If you've been cooped up eating comfort foods and binge-watching TV for the past few months, your mind and body could use some TLC right now. A leading emergency room and sports medicine physician, Dr. Ara Suppiah, has developed a road map back to good health that will help you shake off the lockdown lethargy and develop new, healthier habits.
He's just published a new book called "Lose Weight and Feel Great Forever," which offers timely tips on how to navigate the road to wellness.
"My GPS to health and fitness involves eating right, moving your body daily, hydrating often, and getting sufficient sleep," he tells Newsmax, noting that the average American has gained about five pounds during self-isolation during the pandemic.
"The first principle is eating the right foods," he says. "If you don't consume foods that are nutrient-dense, then you will be headed for the vending machine grabbing unhealthy snacks."
Suppiah says his top foods for weight loss and good health include:
- Avocados. They contain healthy, monounsaturated fat that helps regulate cholesterol levels and vitamins that support heart health.
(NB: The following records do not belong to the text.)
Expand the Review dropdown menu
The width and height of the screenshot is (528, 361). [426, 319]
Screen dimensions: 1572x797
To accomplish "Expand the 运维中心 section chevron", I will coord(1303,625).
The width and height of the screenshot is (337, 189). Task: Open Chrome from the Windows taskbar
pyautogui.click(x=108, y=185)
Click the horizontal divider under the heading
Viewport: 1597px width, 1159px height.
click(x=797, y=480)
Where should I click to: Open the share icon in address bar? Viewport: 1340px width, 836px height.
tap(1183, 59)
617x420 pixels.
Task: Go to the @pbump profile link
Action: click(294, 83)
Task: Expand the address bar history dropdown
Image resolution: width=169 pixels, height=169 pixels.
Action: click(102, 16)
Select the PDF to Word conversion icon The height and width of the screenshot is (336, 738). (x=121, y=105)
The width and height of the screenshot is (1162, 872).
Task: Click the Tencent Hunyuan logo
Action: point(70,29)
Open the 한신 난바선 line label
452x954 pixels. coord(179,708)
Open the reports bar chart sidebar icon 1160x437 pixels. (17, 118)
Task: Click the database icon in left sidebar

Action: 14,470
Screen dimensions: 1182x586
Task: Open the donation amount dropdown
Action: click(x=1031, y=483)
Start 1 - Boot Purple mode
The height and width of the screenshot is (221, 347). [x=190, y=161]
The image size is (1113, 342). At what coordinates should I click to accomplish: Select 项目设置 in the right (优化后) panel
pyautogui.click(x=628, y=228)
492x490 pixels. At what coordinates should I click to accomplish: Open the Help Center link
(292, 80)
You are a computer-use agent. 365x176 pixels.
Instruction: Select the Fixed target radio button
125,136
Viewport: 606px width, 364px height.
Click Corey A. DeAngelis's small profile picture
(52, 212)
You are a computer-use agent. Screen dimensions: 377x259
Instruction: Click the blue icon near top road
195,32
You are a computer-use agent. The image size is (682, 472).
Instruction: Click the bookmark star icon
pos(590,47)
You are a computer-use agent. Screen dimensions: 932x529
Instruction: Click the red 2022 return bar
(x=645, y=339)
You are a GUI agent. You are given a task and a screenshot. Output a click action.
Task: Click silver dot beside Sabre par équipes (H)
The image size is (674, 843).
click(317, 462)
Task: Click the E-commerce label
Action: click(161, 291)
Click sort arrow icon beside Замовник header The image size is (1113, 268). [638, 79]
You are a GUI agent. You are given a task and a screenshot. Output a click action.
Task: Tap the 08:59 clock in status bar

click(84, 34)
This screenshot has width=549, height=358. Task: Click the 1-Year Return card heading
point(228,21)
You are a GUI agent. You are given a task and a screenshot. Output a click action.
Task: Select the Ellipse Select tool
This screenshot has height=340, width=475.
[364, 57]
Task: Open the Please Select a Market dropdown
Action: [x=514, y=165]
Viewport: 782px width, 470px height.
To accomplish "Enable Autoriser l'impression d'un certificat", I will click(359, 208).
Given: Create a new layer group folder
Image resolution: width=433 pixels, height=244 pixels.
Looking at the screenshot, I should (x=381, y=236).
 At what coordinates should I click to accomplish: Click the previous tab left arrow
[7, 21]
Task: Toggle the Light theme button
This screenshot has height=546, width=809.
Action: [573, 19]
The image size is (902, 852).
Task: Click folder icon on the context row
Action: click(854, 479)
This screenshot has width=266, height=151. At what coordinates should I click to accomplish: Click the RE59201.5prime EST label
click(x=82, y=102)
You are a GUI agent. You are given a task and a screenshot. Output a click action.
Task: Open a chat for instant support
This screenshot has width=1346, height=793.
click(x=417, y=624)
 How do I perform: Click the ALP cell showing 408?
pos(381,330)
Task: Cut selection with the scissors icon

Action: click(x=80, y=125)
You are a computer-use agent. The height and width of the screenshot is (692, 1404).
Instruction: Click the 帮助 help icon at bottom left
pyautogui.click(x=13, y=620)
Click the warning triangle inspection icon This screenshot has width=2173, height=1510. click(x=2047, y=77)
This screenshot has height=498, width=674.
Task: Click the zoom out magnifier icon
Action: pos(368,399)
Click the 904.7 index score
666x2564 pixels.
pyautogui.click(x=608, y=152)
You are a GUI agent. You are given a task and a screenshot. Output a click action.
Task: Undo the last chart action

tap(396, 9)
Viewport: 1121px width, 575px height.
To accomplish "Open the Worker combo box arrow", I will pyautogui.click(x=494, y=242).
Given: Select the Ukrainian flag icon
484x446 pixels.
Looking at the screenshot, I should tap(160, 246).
- Malaysian palm oil. "Palm oil is nature's richest source of vitamin E which helps maintain brain and liver health," says the expert.
- Berries. Berries are rich in fiber, which help your digestive system and also regulate blood sugar levels.
- Broccoli. "Broccoli is a wonderful food," says Suppiah. "It's full of fiber, and has important nutrients that protect our cells."
- Eggs. Recent data show that egg consumers who ate four or more eggs weekly actually had significantly lower average cholesterol levels than people who ate no eggs at all, he says.
Along with eating the right foods, Suppiah advises doing the right moves.
"Start with 20 minutes of exercise every morning, doing whatever activity you chose," he says. "Set up your day to win. Taking that time for yourself will make you a better parent, employee, or spouse."
As an emergency room doctor, Suppiah says he prided himself on functioning "perfectly well" with little sleep until he learned that the effects of long-term sleep deprivation are severe. "Without enough sleep, the body's immune system misfires, signs of aging rapidly appear, and your body breaks down prematurely. Chronic sleep deprivation also increases your body fat."
Now is the time to hit the reset button, says Suppiah, as you emerge from your stay-at-home routines. "You cannot change your past but you can shape your future. Consciously focusing on a healthy body is the first step of your new life."